Dans le cadre de la célébration de la Journée internationale des droits des femmes, Laurence Païs, secrétaire générale adjointe de l’Union pour la Méditerranée, revient pour «Le Matin» sur la situation des femmes dans le pourtour méditerranéen.
Elle met en avant les efforts consentis par l’Union pour réduire les inégalités dont elles souffrent ainsi que le bilan des actions réalisées au Maroc dans l’objectif de promouvoir la parité et renforcer les acquis de la gent féminine.
Le Matin : Nous constatons qu’à l’occasion de la Journée internationale des droits des femmes, différentes institutions dénoncent les inégalités entre les femmes et les hommes.
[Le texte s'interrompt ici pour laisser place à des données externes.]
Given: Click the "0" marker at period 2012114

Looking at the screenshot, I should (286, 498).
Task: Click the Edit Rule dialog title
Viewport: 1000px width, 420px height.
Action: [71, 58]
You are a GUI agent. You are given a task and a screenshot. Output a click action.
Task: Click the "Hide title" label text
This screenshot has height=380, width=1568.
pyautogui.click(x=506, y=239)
C’est le cas de la Banque mondiale, de l’OCDE ainsi que de l’Union pour la Méditerranée. Est-ce une simple coïncidence, vu la date, ou est-ce plutôt en raison de l’ampleur des inégalités qui vont croissantes ?
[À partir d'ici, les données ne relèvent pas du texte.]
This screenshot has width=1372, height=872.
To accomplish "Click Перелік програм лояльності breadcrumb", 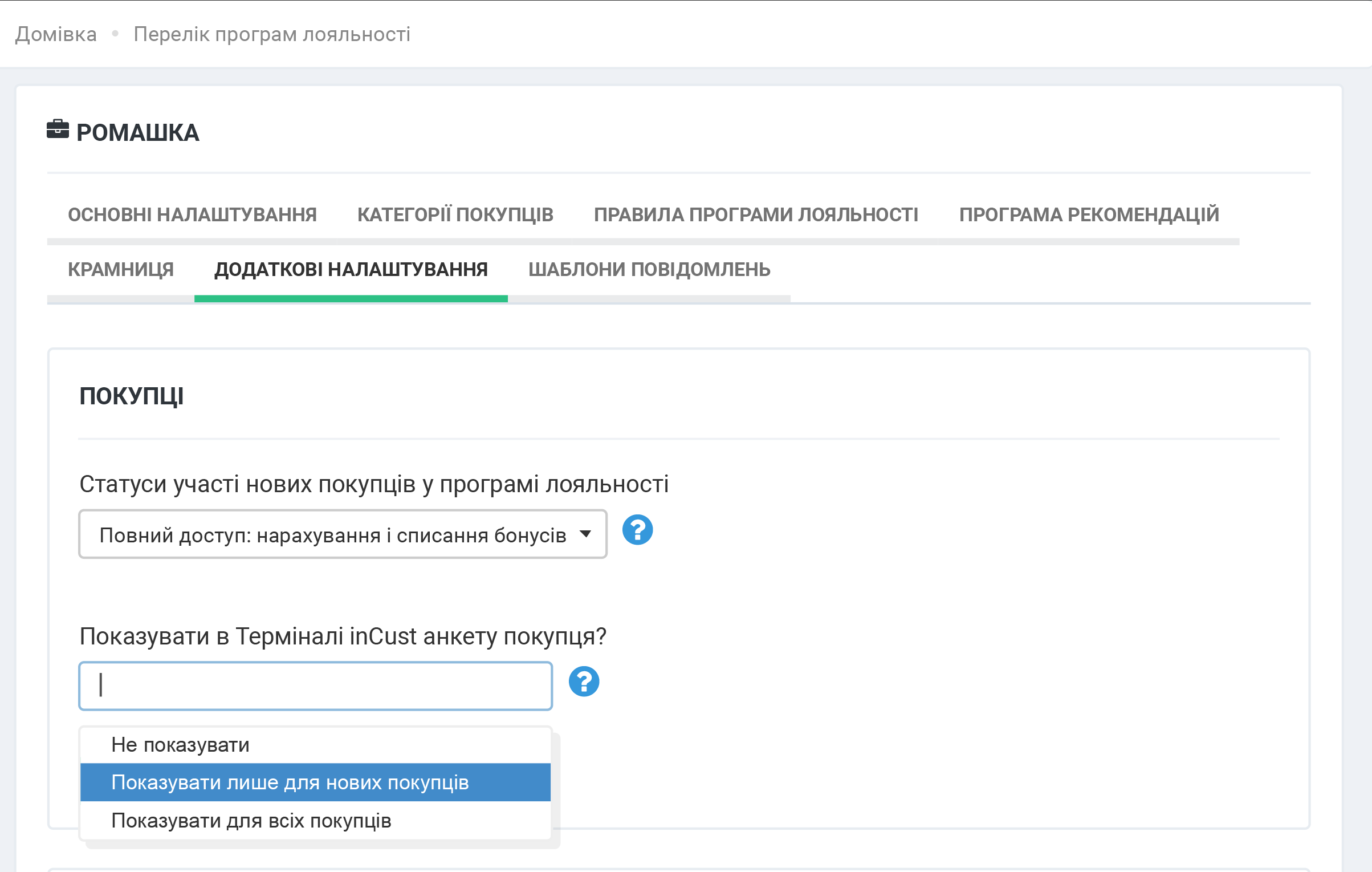I will click(x=272, y=34).
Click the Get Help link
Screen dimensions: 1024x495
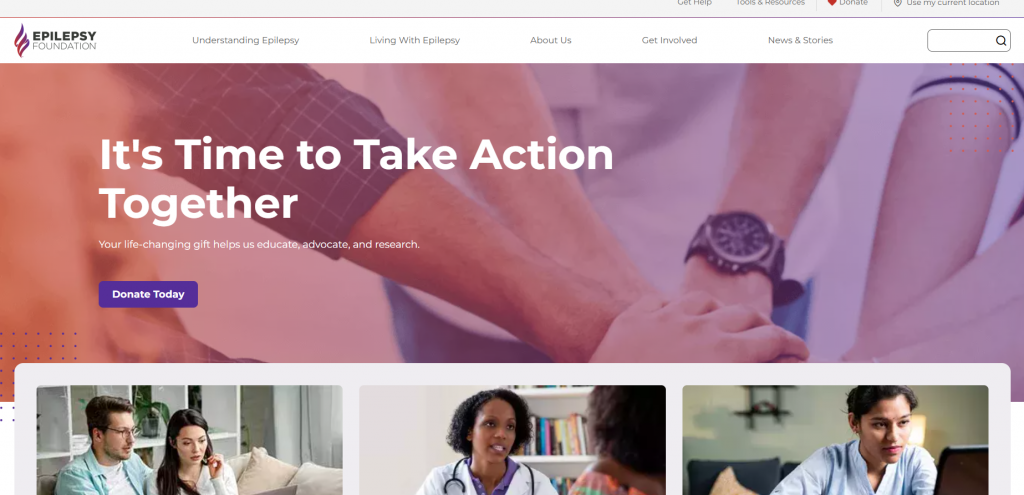[x=694, y=3]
Laurence Païs : Bien qu’en général, le cadre constitutionnel et législatif des pays de la région ait connu des développements positifs ces dernières années avec la promotion des principes d’égalité femme-homme dans les différents volets de la vie publique, les inégalités n’en restent pas moins un sujet d’actualité. Au-delà des avancées de la représentation féminine sur le plan législatif ou la consécration de leurs droits sur le plan normatif, l’autonomisation des femmes est aussi un processus de changement personnel et social à travers lequel les femmes deviennent un levier puissant de développement économique. C’est un chantier pour lequel il reste encore beaucoup à faire, dans les pays du nord comme du sud de la Méditerranée. C’est pourquoi l’Union pour la Méditerranée a placé l’égalité femme-homme et le renforcement du rôle des femmes dans les sociétés au centre de ses priorités depuis des années pour le développement et l’inclusion régionale. De toute évidence, cette journée du 8 mars permet principalement de mettre en avant les histoires, les initiatives et surtout le chemin qui reste à parcourir, à travers la presse notamment, d’où peut-être cette impression de mise en lumière des inégalités existantes. Mais cela correspond aussi à une plus grande prise de conscience de l’existence même de ces inégalités qui sont, fort heureusement, de plus en plus difficilement acceptables. Afin de changer les mentalités, il est aussi nécessaire d’investir dans l’éducation et la sensibilisation à l’égalité à la fois à l’école dès le plus jeune âge, mais aussi auprès du grand public. Les médias ont un rôle clé à jouer à ce niveau. Dans le monde entier, aujourd’hui les femmes ne représentent que 10% des nouvelles et environ 20% des experts ou des personnes interrogées en tant que porte-parole.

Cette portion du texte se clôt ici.